White educators and learners must commit to doing the work and educating themselves on how to be antiracist. Black colleagues should not be responsible for educating those around them.
I never thought I’d see the day Juneteenth was recognized as a paid holiday by Harvard University, or see “systemic racism” boldly written in letters by leaders across the nation. Civil rights activist, Dr. Angela Davis, described this moment as “extraordinary”—I couldn’t agree more.
The strength of my Black ancestors—their blood, tears, and triumph—permeates the air and it feels like their power has given the world new energy. This energy has always been present, but it seems like the world is finally ready to absorb it, alongside the many lessons my ancestors have tried for centuries to teach us. Though I’ve only been in this world twenty-five years, I’ve never felt anything quite like this and I know it’s special. The thick suffocating fog of systemic and interpersonal racism is finally being exposed in academic and professional worlds. Though its deleterious contents still fill the atmosphere, I feel like I can breathe easier, my tongue no longer tied by constraints of professionalism.
It breaks my heart that so many Black breaths had to be stolen in order for our society to finally consider the value of Black lives and our history. The tragic deaths of Ahmaud, Breonna (who’s killers still roam free and must be brought to justice), George, Tony, Rayshard, Robert, and Oluwatoyin, represent a fraction of the many Black lives prematurely snatched from their families by racism every day for centuries. It took far too long for America and its institutions to value their humanity, but now that we’re on the precipice of change we must ensure their lost breaths are not taken for granted.
We must be better, we must do better, because Black patients and our communities deserve better. The work has to start within ourselves and within our organizations—that means the medical institution’s reckoning with its complicity in anti-Black racism at all levels. This work must go beyond letters of support and eight minutes of kneeling and into the walls of our hospitals and clinics. And it’s imperative this work includes the protection of medical trainees who often find themselves at the lowest rungs of the academic medicine hierarchy.
Right now, medical educators across the country are seeking answers to learn how to best support Black medical students during this time. We can start supporting Black medical students today by making tangible changes without the need to wait for formal anti-racist policies to be developed by institutions.

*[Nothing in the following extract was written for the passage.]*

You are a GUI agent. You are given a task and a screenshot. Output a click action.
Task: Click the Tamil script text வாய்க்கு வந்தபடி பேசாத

I don’t have all the answers and I don’t represent the voice of all Black medical trainees. But I can offer some suggestions that I’ve found helpful in my personal experience, and encourage all people who aren’t Black to consider the below. This advice should only guide and supplement conversations about antiracism, and not substitute the listening required to hear the unique concerns of Black trainees at each different institution.
1. Do the work, don’t ask us to do it for you.

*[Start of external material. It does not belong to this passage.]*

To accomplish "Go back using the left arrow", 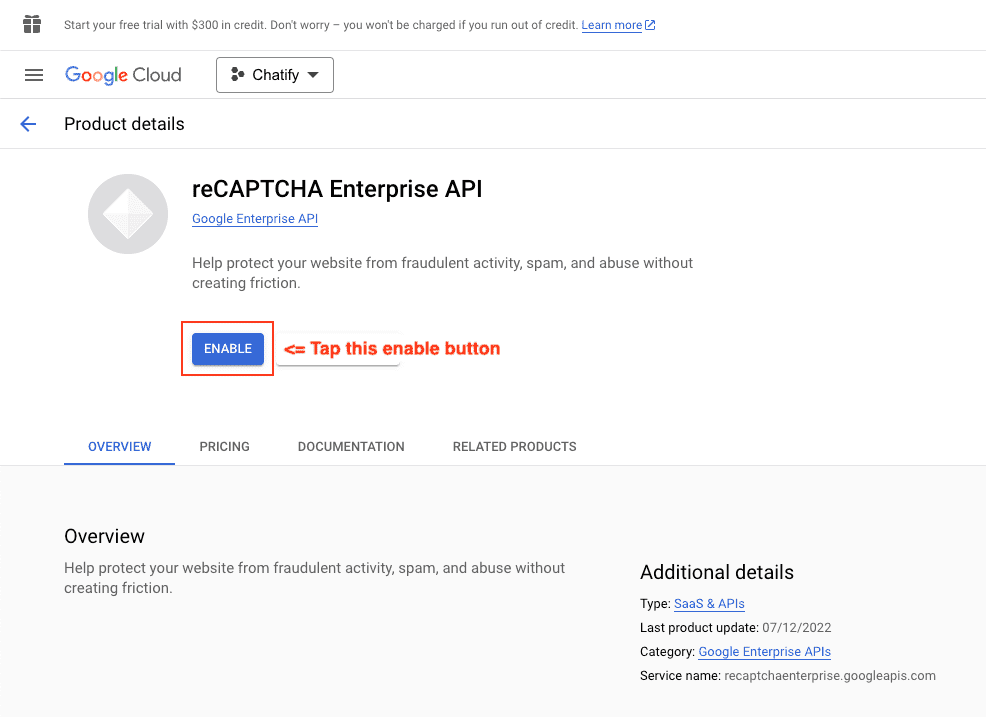I will pos(28,124).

If you’re struggling with guilt in the realization of your complicity in racism, don’t reach out to Black colleagues for readings and advice on how you can do better if you haven’t done your own homework first. There are plenty of resources online that can help you work through this process, and it shouldn’t be an additional burden on Black trainees. If you do reach out for help in your journey to become an antiracist, it’s important to create space for open and honest dialogue. Don’t get defensive, be willing to listen, and don’t focus the conversation on your own feelings.
2. The work starts within our hospitals, clinics, and classrooms.
Look around the spaces you work and teach in. Who’s on the walls? Who are the namesakes of societies, professorships, and buildings? Were they racist? Examine your presentations. Are you only showing rashes and physical exam signs on white skin? Would you know how to recognize it in darker skin? If the answers to any of these questions are “yes,” do the work yourself and don’t expect Black colleagues to do it for you.
3. If you’re going to ask us to do the work, compensate us. If you’re going to benefit from the work, uplift us.
Unfortunately, academic medicine has a trend of asking Black teachers and trainees to do the work of liberating everyone from oppressive spaces. We’re often asked to lead task forces, spearhead curricular reform, and plan conferences and events without opportunities to publish or receive adequate compensation for our work. This often takes away from our studies, research opportunities, and overall career advancement, only for our institutions to benefit from our unpaid labor. This is wrong and must be addressed moving forward. If Black teachers and trainees are asked to lead antiracist efforts, advocate for their compensation through stipends, scholarships, and/or class credit. Additionally, if you are going to publish papers on antiracism, please be sure to uplift the work of colleagues who have been working on these issues.